Eso es lo que sentía en muchas ocasiones al pasar por la calle Genaro Garza García. Para entrar a esta recta debes antes dejar atrás la transitada avenida Eugenio Garza Sada, grandilocuente arteria, soberbia, exultante, que cada día ve pasar infinidades de individuos perdidos en su camino en busca de algo tan lejano y a la vez tan cercano.
Lo encontré en la calle Genaro Garza García. En lo más ínfimo de la subida, humilde y abandonada, dañada por la acción inhumana, sucia y descuidada. Tras un mecánico y un carrito de venta de tacos varias 'barracas' se alineaban con sus paredes de madera o chapa y sus techos indefensos al tiempo y la naturaleza. Subiendo llegabas a mejores hogares, más acomodados; como si la misma carretera nos clasificara a los tipos de familias según los niveles de bienestar. Abajo, donde antes se inunda la calle, lo pobre, lo bajo. Arriba, como en un atril, lo rico, lo alto, lo bueno. Y en medio allí estaban ellos.
Un grupo de niños y niñas que descalzos jugaban y reían. Unos pequeños que crecían en medio de la tristeza, del horror, en medio de la nada, porque nada tenían. Enfrente, su madre, abandonada por su marido, sobreviviendo vendiendo víveres, luchando para ella y los pequeños.

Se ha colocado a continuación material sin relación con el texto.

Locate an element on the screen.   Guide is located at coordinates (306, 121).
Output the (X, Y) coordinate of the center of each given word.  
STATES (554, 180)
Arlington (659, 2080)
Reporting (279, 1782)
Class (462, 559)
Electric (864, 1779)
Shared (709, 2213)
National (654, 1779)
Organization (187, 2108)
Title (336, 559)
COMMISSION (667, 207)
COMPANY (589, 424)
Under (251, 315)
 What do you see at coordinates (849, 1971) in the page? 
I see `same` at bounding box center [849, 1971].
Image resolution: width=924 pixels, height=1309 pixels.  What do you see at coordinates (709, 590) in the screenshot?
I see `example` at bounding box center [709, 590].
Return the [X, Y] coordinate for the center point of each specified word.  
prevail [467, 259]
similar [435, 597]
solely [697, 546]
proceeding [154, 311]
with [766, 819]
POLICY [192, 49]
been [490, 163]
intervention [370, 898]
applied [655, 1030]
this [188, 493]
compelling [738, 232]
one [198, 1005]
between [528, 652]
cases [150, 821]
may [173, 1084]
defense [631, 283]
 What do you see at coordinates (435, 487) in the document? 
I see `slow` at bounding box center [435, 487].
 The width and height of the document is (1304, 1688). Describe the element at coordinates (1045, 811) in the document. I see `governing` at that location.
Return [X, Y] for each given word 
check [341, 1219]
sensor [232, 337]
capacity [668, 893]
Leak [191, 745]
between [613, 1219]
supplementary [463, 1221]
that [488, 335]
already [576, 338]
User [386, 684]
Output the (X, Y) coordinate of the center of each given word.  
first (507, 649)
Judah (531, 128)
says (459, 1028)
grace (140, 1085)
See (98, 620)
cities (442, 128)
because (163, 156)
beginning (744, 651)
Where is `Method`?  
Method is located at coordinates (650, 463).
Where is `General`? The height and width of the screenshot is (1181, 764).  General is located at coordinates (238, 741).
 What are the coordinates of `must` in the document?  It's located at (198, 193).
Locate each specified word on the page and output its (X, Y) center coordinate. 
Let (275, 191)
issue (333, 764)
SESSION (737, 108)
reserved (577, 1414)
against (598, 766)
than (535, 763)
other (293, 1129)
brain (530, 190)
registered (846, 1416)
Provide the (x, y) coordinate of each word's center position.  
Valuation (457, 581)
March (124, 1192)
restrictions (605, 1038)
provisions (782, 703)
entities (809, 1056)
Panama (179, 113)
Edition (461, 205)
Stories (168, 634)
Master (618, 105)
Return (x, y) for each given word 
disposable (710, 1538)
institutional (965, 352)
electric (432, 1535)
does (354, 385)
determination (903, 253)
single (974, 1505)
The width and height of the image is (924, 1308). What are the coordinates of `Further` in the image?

Y allí estaban ellos. No me pregunten por qué, porque no lo sé. Pero verlos me hacía feliz. Me regalaban su alegría, la compartían conmigo, sólo con sus sonrisas. Son destellos de felicidad. No la busqué, pero la pelota llegó a mis pies. Es la calle Genaro Garza García. Hoy lo he recordado. Tampoco sé por qué. Y nunca, nunca, nunca, lo olvidaré.